→ Aim of the task: Select all lines in the records that include "dropdown".

→ Dataset extract:

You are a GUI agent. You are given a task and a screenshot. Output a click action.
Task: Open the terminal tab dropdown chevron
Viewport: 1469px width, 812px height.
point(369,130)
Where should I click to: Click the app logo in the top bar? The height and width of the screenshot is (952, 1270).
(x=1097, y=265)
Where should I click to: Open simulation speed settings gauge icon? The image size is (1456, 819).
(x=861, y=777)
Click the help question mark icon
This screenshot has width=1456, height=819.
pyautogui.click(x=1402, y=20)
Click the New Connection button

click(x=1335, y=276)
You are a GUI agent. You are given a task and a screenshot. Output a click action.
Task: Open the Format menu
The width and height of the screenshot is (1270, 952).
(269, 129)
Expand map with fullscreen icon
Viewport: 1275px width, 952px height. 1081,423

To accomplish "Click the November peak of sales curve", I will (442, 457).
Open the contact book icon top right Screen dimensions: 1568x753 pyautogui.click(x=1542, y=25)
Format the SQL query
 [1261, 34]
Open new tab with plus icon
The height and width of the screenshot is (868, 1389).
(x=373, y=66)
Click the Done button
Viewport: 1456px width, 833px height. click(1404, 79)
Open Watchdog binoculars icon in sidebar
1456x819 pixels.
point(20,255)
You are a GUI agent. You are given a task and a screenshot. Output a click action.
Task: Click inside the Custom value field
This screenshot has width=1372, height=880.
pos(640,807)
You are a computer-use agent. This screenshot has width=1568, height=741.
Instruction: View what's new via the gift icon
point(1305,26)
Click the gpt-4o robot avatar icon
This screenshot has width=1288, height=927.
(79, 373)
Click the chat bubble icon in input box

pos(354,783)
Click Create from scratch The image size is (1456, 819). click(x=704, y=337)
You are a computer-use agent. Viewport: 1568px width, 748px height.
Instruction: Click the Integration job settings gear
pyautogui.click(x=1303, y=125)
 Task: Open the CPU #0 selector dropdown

→ Result:
Task: Open the terminal tab dropdown chevron
 Task: Open the CPU #0 selector dropdown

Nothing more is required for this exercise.